Important News Regarding SGLI

There is a new benefit that became effective February 1, 2006 referred to as the $150,000 Combat SGLI Allowance. This benefit is a result of a new provisions contained in the Emergency Supplemental Appropriation Act for Defense, the Global War on Terror and Tsunami relief 2005. It provides eligible service members to receive an additional $150,000 of SGLI coverage if they meet the following criteria:

    • Entitled to income tax exclusion for duty in Operations Enduring Freedom or Iraqi Freedom theaters
    • Service outside the United States on orders in support of Operations Enduring Freedom for Iraqi Freedom

This coverage can be in the form of a one-time entitlement for a single month only, or as a continuous entitlement for the duration of the deployment. The cost for this coverage is equal to the monthly cost of $150,000 SGLI coverage plus the cost of Traumatic coverage.

Servicemembers eligible for the Combat SGLI Allowance who had previously elected to have $0 to $100,000 of coverage under the SGLI policy will automatically have it increased to $150,000 during the period of eligibility for the Combat SGLI Allowance.  This SGLI election choice that was in effect prior to eligibility for the Combat SGLI allowance will be put back into effect and resume its regular chosen coverage on the first day of the month after the end of the servicemember’s entitlement of the allowance.  However, if during the entitlement period for the Combat SGLI allowance, the servicemember submits a new revised SGLI election, that election will override the one made prior to the allowance entitlement. 

SGLI for Reservists

You will have full-time SGLI coverage as long as you are eligible for coverage and are paying the premiums.  This provides you with SGLI coverage at all times. 

Full-time SGLI coverage is available to the following uniformed service members while performing full-time active duty or active duty for training, under calls or orders that do not specify periods of less than 31 days:

  • Members of the Ready Reserve or National Guard of a uniformed service assigned to a unit or position in which they may be required to perform active duty or active duty training and each year are scheduled to perform at least 12 periods of inactive duty training that is creditable for retirement purposes under title 10, United States Code.
  • Members of the Individual Ready Reserve who volunteer for assignment to a “mobilization” category under section 12304(i)(1) of title 10, United States Code.
  • Commissioned, warrant and enlisted members of the Army, Air Force, Marine Corps and Coast Guard and commissioned members of the NOAA and PHS.

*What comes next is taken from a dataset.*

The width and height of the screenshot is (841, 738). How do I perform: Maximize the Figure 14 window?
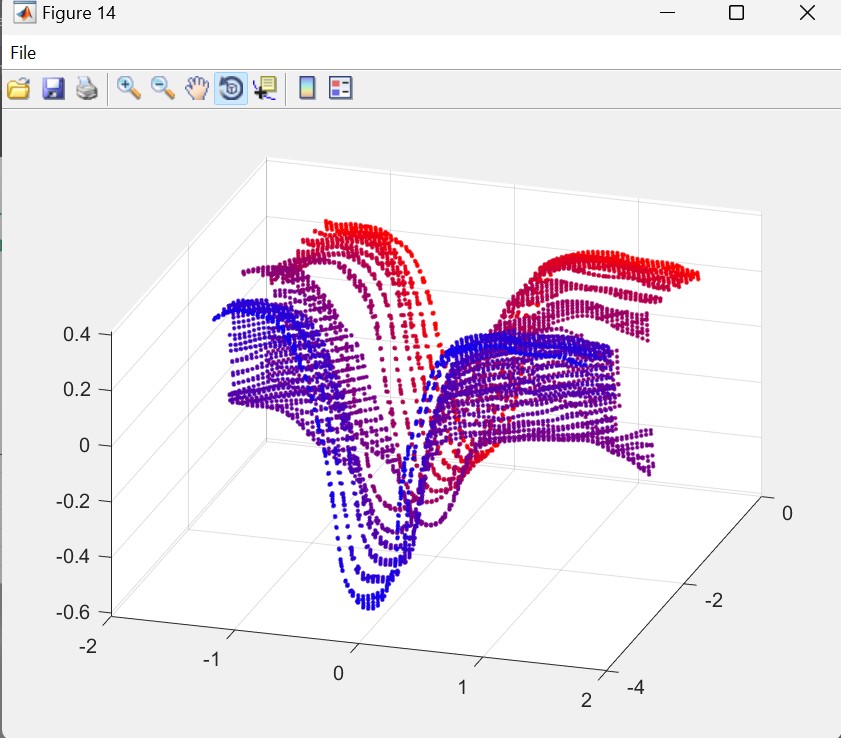(736, 13)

Servicemembers having only part-time SGLI coverage means the insurance is only applicable in certain circumstances.  This coverage is provided for the Reserve members who do not qualify for full-time SGLI coverage while performing active duty or active duty training under calls or orders specifying periods of less than 31 days:

  • Members of the Individual Ready Reserve during one-day call-ups
  • Reserve Corps of the PHS
  • Army National Guard and Air National Guard while performing duty under 32 U.S.C. 316, 502, 503, 504, 505; and (5) Members, cadets and midshipmen of the ROTC, while attending field training or practice cruises. 

Traumatic injury protection is provided automatically to those servicemembers who carry an SGLI policy in any amount for only $1 per month.  This provides disability compensation for loss of limbs or serious injury in amounts up to $100,000.

The cost of SGLI to the servicemember is $26 per month for a $400,000 policy or $3.50 per $50,000 if a smaller coverage amount is desired.  This premium is deducted directly from the servicemembers pay.  Premiums for members of the Individual Ready Reserve are slightly different.  They are charged a premium of $1.25 for $400,000 worth of insurance for one-day call-ups. 

After you time in service is up and you are about to separate from the military, one decision you must make is whether or not to convert your SGLI policy to a VGLI policy.   Here are some considerations you should be aware of when making this decision:

  • If there is a possibility of denial by other insurance carriers because of health related issues, you will definitely want to consider converting to a VGLI policy because they do not require proof of medical insurability.
  • Make sure you have an adequate amount of insurance after leaving the military.  The VGLI is only able to carry as much as you had carried for the SGLI policy when released from active duty.  Keep in mind that your survivor’s benefits package will terminate upon separation and the VGLI is usually not enough to compensate for this benefit package.  Determine if you will need to purchase a supplemental policy elsewhere or possibly choose to go with another insurance provider altogether that can better accommodate your needs.